A causa disso pode estar ligada a fatores sociais, como o ambiente familiar do bebê, sugeriu o estudo.
Os autores do trabalho observaram ainda que os bebês expostos a níveis elevados de cocaína foram mais propensos a serem retirados da custódia da mãe e entregues a pais adotivos. As crianças que permaneceram sob a guarda de outros membros da família, porém, apresentaram mais problemas de desenvolvimento em idade mais avançada que os bebês sob os cuidados da mãe biológica.
Os parentes nem sempre são avaliados e monitorados de forma apropriada -- como é feito com pais adotivos e mães biológicas com história de uso de drogas -- e podem não ter o apoio nem os recursos necessários para oferecer o melhor tratamento para esses bebês, explicou Frank.
Os pesquisadores verificaram ainda que, à medida que cresceram, todos os bebês apresentaram resultados piores nos testes de desenvolvimento. "Essa é a má notícia", disse Frank. "A pobreza corrói o desenvolvimento infantil."
"As intervenções precoces, no entanto, ajudaram a reduzir a magnitude do prejuízo para todos os bebês", acrescentou a pesquisadora.
A realização de terapia da fala e de fisioterapia precoce -- além de outras intervenções -- pareceu proteger os bebês expostos à cocaína dos problemas de desenvolvimento mental e psicomotor, indicou o estudo.
Na realidade, as crianças expostas a grandes quantidades da droga e que receberam intervenções precoces apresentaram resultados melhores no desenvolvimento, em comparação com os grupos menos expostos ou não-expostos.
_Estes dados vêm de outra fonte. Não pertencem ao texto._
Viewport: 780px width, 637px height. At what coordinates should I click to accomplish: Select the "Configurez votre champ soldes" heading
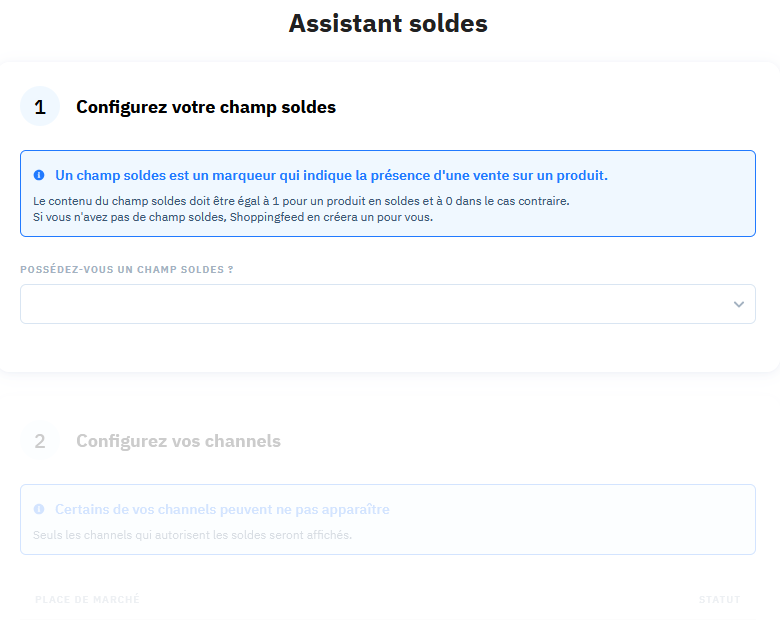coord(206,107)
Uma possível explicação para o fato é que os bebês expostos à cocaína são mais propensos a obter ajuda mais cedo que os outros grupos, ainda antes do primeiro ano de vida, comentaram os pesquisadores.
Em geral, o desenvolvimento de bebês expostos "depende muito do que ocorre após o nascimento", disse Frank ao lembrar a importância das intervenções e dos cuidados apropriados.
Os bebês expostos à cocaína podem se beneficiar dos mesmos tipos de programas indicados para crianças pobres com risco de apresentar problemas de desenvolvimento, disse Frank. "As pessoas não precisam ter receio de inscrever as crianças nesses mesmos programas." Os bebês expostos à cocaína "não precisam de nada extraordinário", acrescentou a pesquisadora.
Com a finalidade de garantir que as crianças expostas à droga e que estão sob a guarda de um parente recebam os mesmos tipos de cuidado que os outros bebês, os pediatras deveriam "defender medidas que reduzam as atribuições dos responsáveis pela crianças, aumentem os recursos e reforcem a supervisão, oferecendo atendimento semelhante ao dedicado aos pais adotivos não-aparentados", observaram os autores do estudo.
"É preciso oferecer apoio tanto às crianças quanto aos responsáveis", disse Frank.
O Instituto Nacional de Abuso de Drogas e o Centro Nacional de Recursos de Pesquisa financiaram o estudo.